On Tue, Apr 11, 2006 at 07:05:33AM -0700, Will Coleda wrote:

> P1 = new .Float
> P1 = 123

> The assignment of 123 autoconverts the float to an integer, which  
> doesn't support the 'exp' method that's defined in the Float pmc.  
> (Change the 123 to 123. and it works fine.)
> 
> Given the morphing that typically happens, I'd expect to be able to  
> do numeric (as opposed to integer) ops on integer pmcs and have it  
> autoconvert to float.

I'm not sure which parts of the fine documentation I've failed to read or
digest, and whether I'm about to criticise something fundamental that
someone(s) have worked on for a long time, but from reading this message
alone this whole behaviour just feels plain wrong.
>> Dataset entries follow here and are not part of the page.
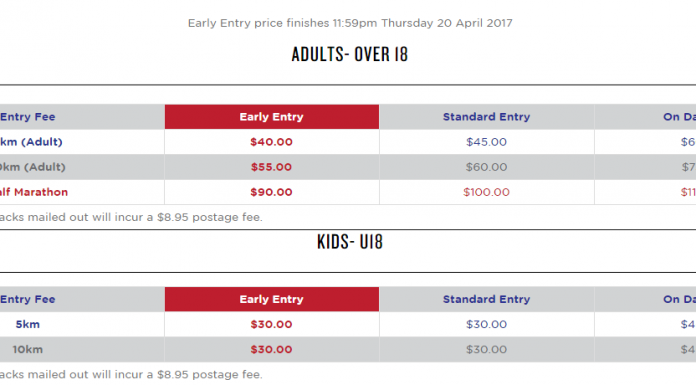Select the kids 10km row label
This screenshot has height=385, width=696.
click(28, 349)
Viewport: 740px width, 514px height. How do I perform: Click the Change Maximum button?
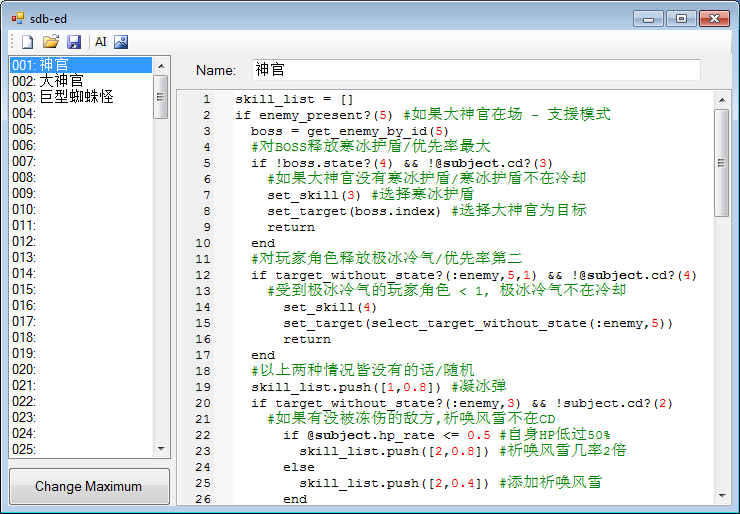(x=89, y=486)
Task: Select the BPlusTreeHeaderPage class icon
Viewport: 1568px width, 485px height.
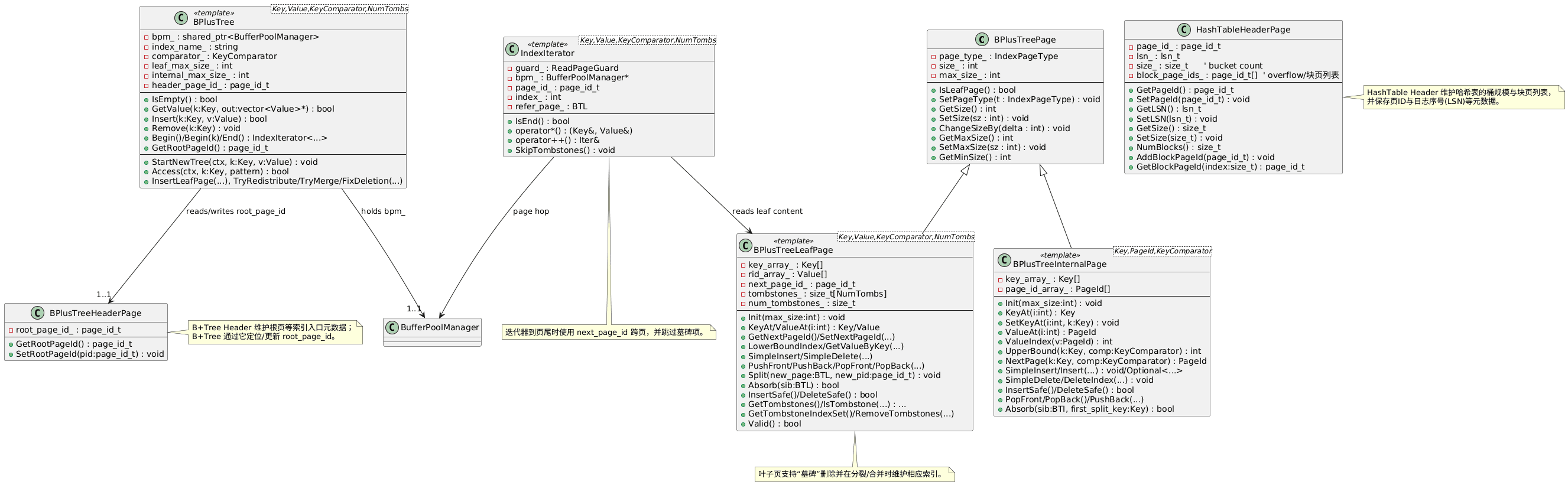Action: coord(37,314)
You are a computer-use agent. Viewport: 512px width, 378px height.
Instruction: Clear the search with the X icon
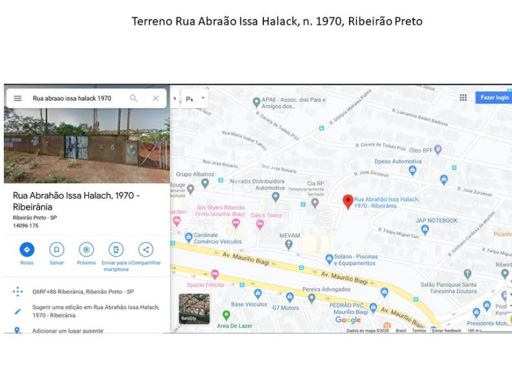click(156, 98)
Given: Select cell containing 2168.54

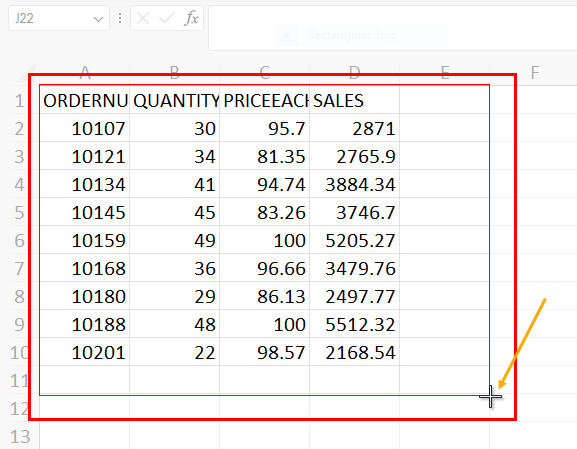Looking at the screenshot, I should point(355,352).
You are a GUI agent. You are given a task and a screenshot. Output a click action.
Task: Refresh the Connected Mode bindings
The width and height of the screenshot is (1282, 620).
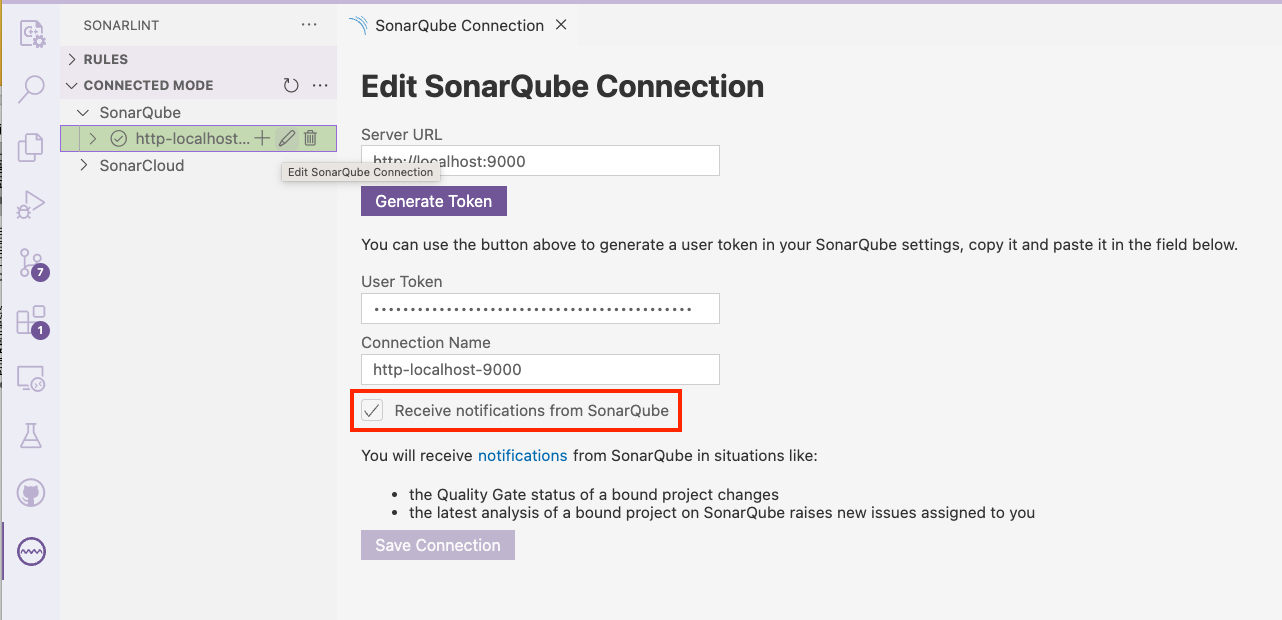pyautogui.click(x=291, y=86)
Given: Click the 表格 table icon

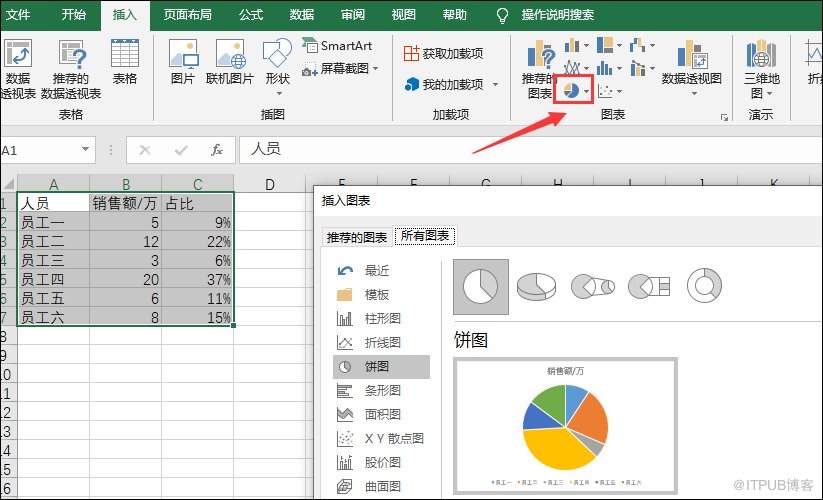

Sort of "principle of
most surprise" It doesn't seem very intuitive that the virtual machine's
basic types (or at least the ones that have names suggesting that they are
basic) are built to jump sideways at the least provocation.

I can see value in a type .Number, which changes internal representation and
vtable as and when necessary, but I'd still expect it to report "Number"
when asked what type it is, because the internal representation would be a
mere implementation detail. But I'd expect a type .Float to behave much like
a C float and coerce values fed to it, rather than metamorphose to their
type.

Was this built in morphing the cause of the problems Leo was describing in
trying to make a user defined class that is derived from Int?